## EXERCISE GOAL
Please restate the records below word for word, leaving out every picture.

[Saved entries]
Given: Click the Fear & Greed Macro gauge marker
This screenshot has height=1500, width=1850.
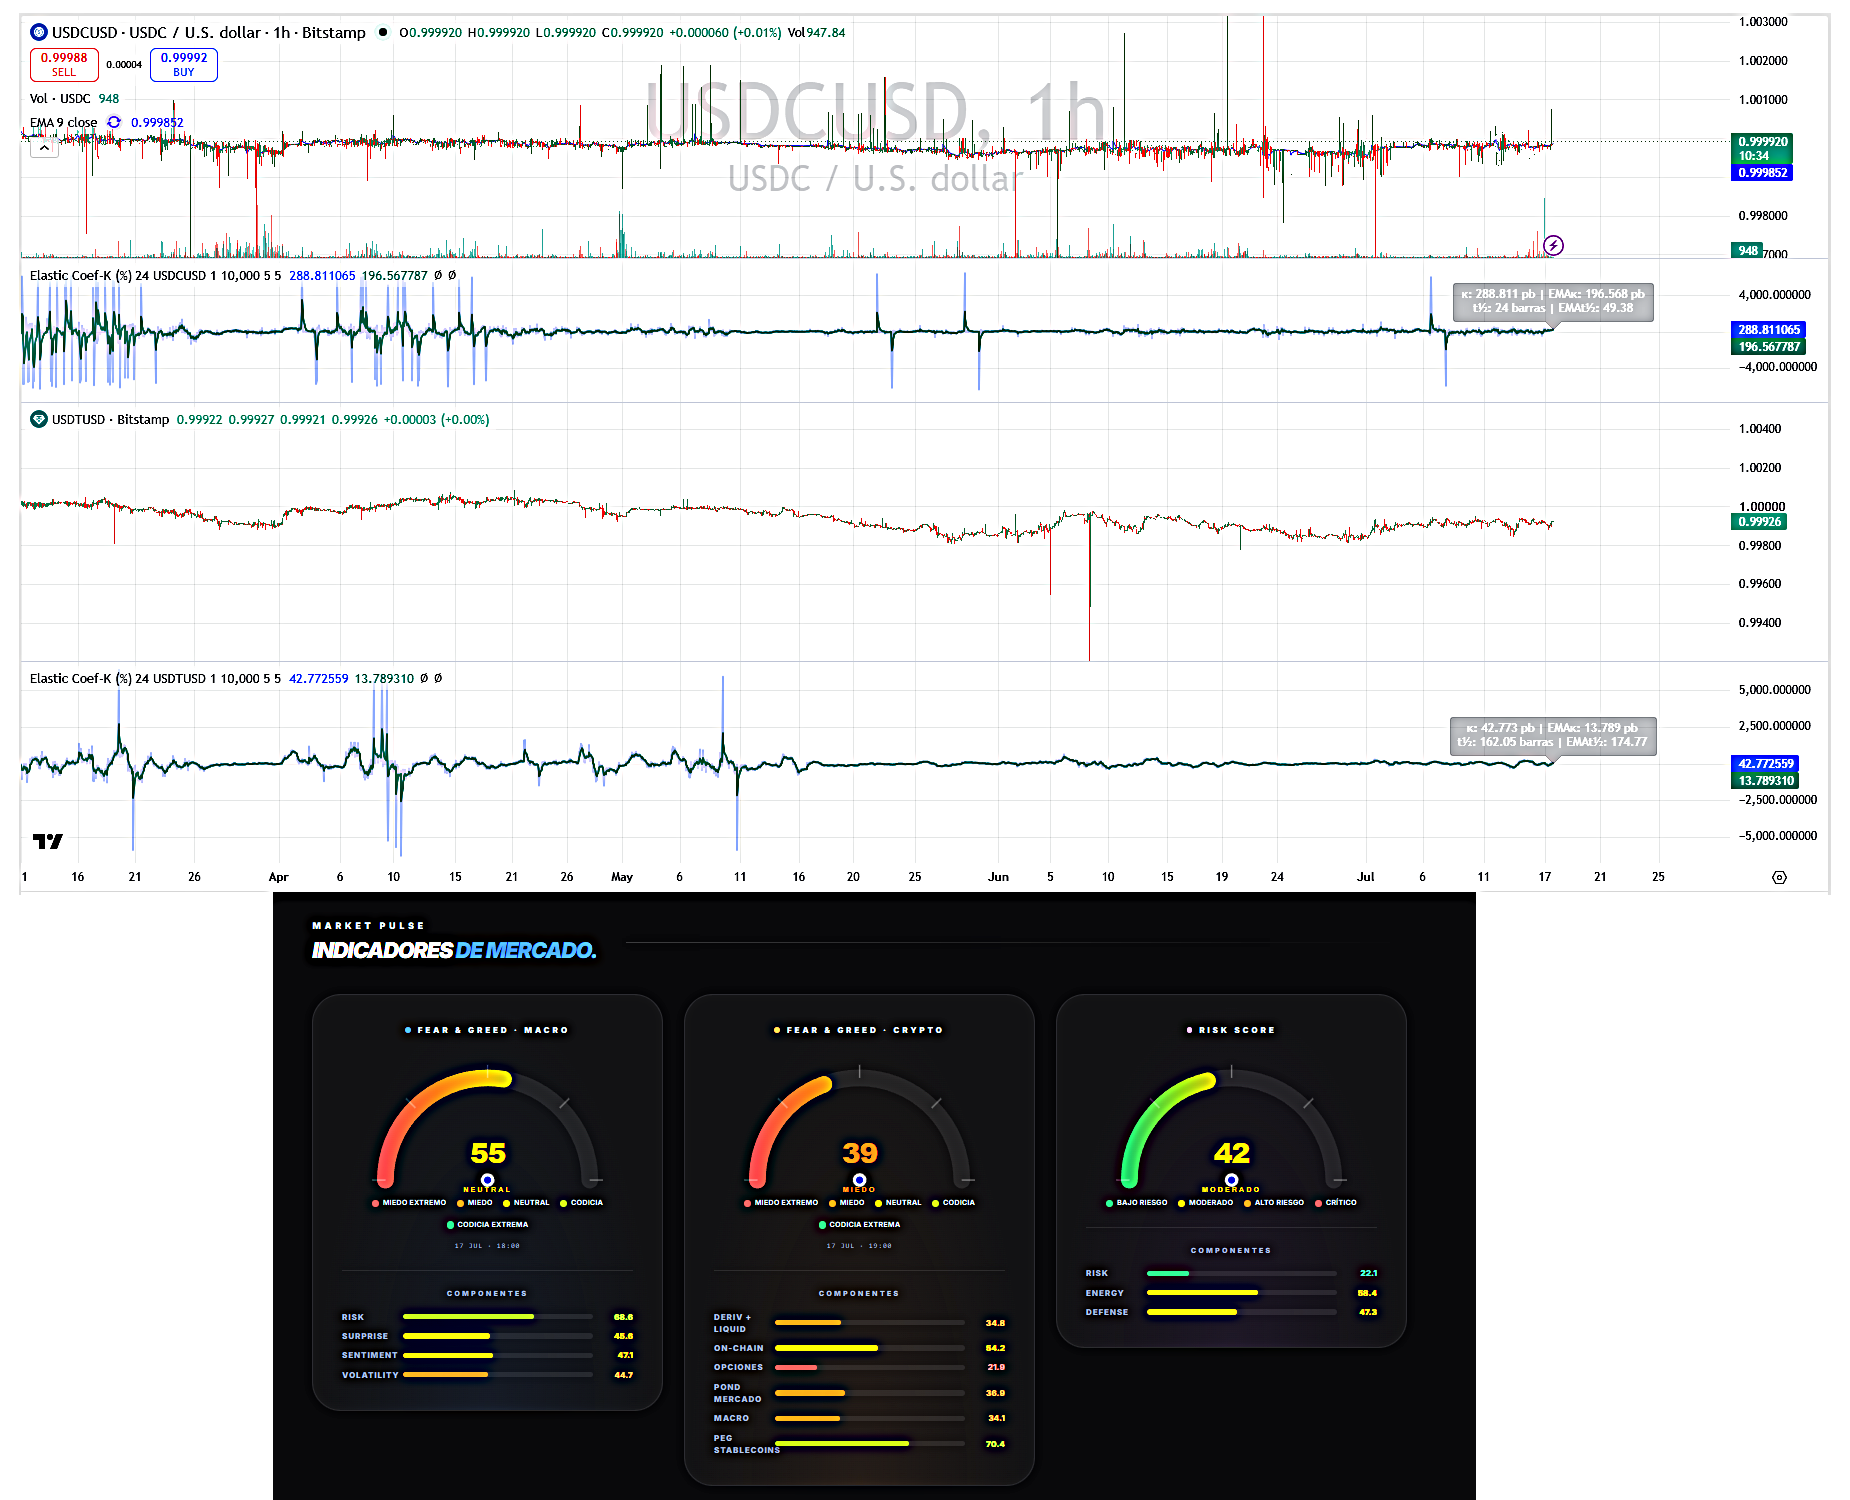Looking at the screenshot, I should (x=488, y=1180).
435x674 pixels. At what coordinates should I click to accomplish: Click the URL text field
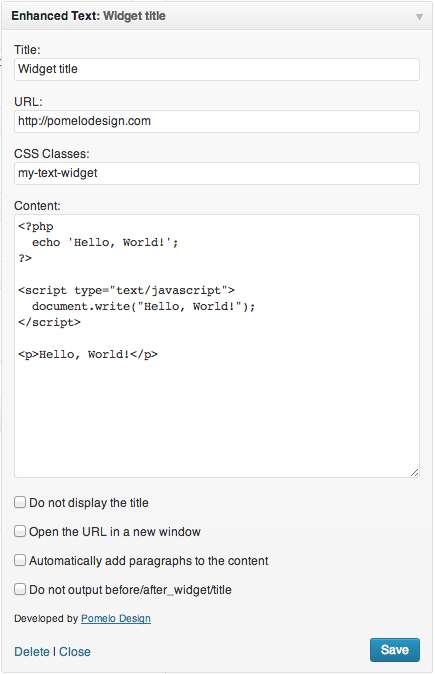217,121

## TASK ANSWER
Given: Click the Fear & Greed Macro gauge marker
This screenshot has height=1500, width=1850.
Looking at the screenshot, I should (x=488, y=1180).
435x674 pixels. At what coordinates should I click to accomplish: Click the URL text field
217,121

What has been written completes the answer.